I seem to recall this line (or something close to it) being used in a well publicized presidential debate many years ago.  Given the current economic climate with this year’s election coming up, the campaign line seems even more relevant today.

That said, like millions of Americans, I wonder what it will take to pull us out of the current funk. I believe eventually the $700 billion government rescue/bailout plan will help. So will interest rate cuts by the Federal Reserve and the government’s support of the commercial paper market — all designed to provide liquidity, open up lines of credit and boost confidence. Plus, there are some new proposals on the table by both presidential candidates that may bring some relief to people struggling to pay their mortgages or looking at the possibility of home foreclosures.
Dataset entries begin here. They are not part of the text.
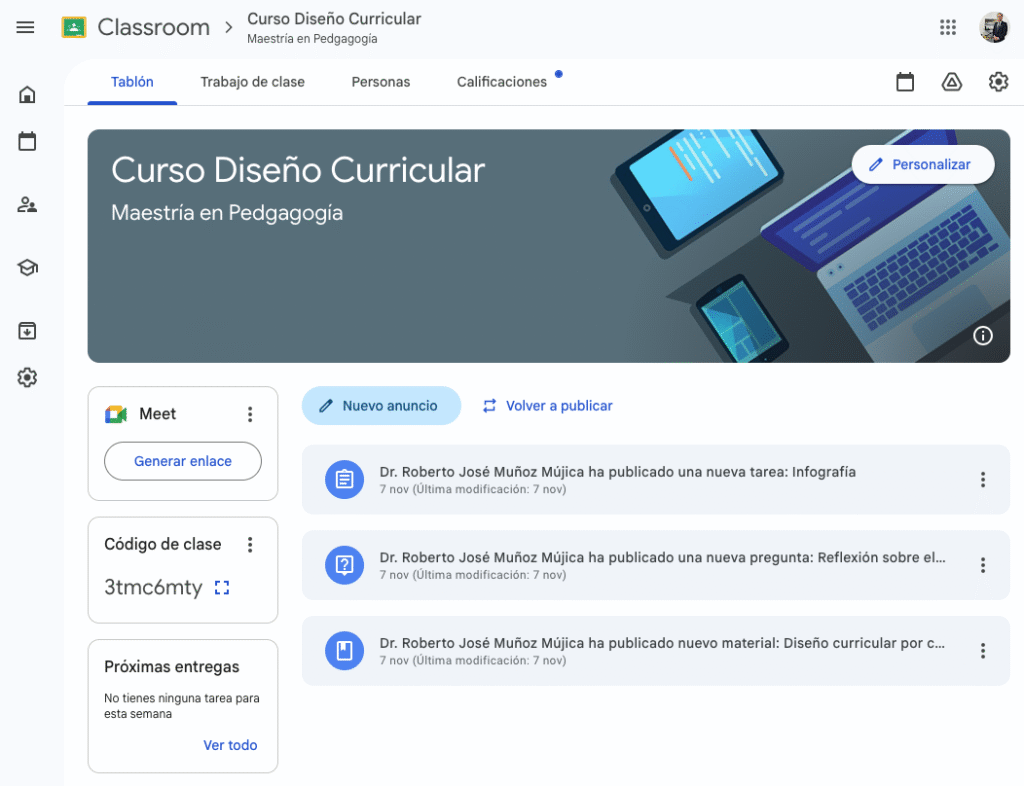
Task: Open options for the Infografía task post
Action: [982, 480]
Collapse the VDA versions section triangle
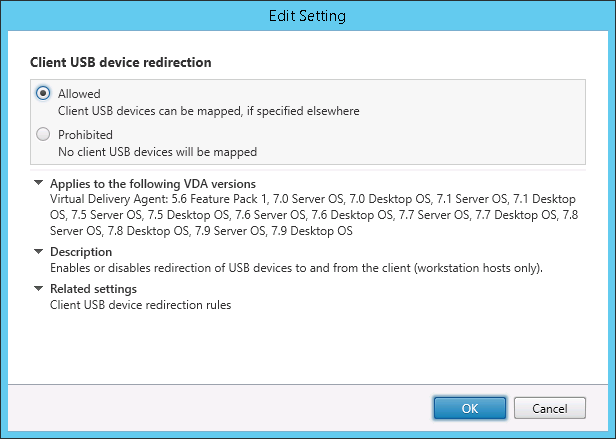Viewport: 616px width, 439px height. point(38,183)
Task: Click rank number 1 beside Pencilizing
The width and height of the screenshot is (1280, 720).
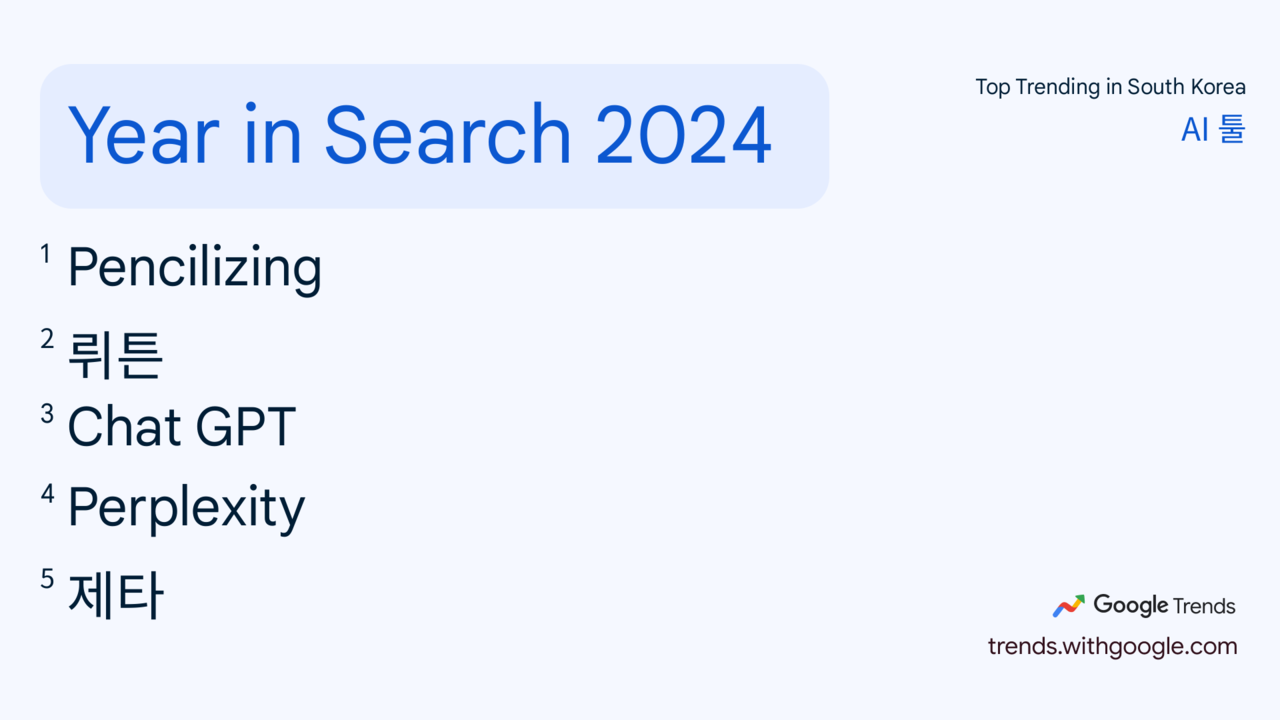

My question is:  How is the consumer going to respond in this environment? In recent years, consumer spending has been the fuel behind the nation’s economic vitality, as well as the economic development of countries around the world that are directly impacted by U.S. spending and investment — be they mature markets like Japan, Korea and western Europe, or emerging countries like China, India and Russia.

And relative to Sony, especially here in the U.S., my questions are: Will American consumers spend their hard-earned money during the busiest season of the year leading up to the holidays on our consumer electronics products?  Is the nation’s transition to digital television in February 2009 going to keep consumers buying HDTV sets and related products like Blu-ray players?  Will consumers be in a gift-giving and gift-buying mood as the holidays approach?  Will consumers opt for entertainment options provided by our great products, while perhaps forgoing that next new automobile purchase or an elaborate vacation?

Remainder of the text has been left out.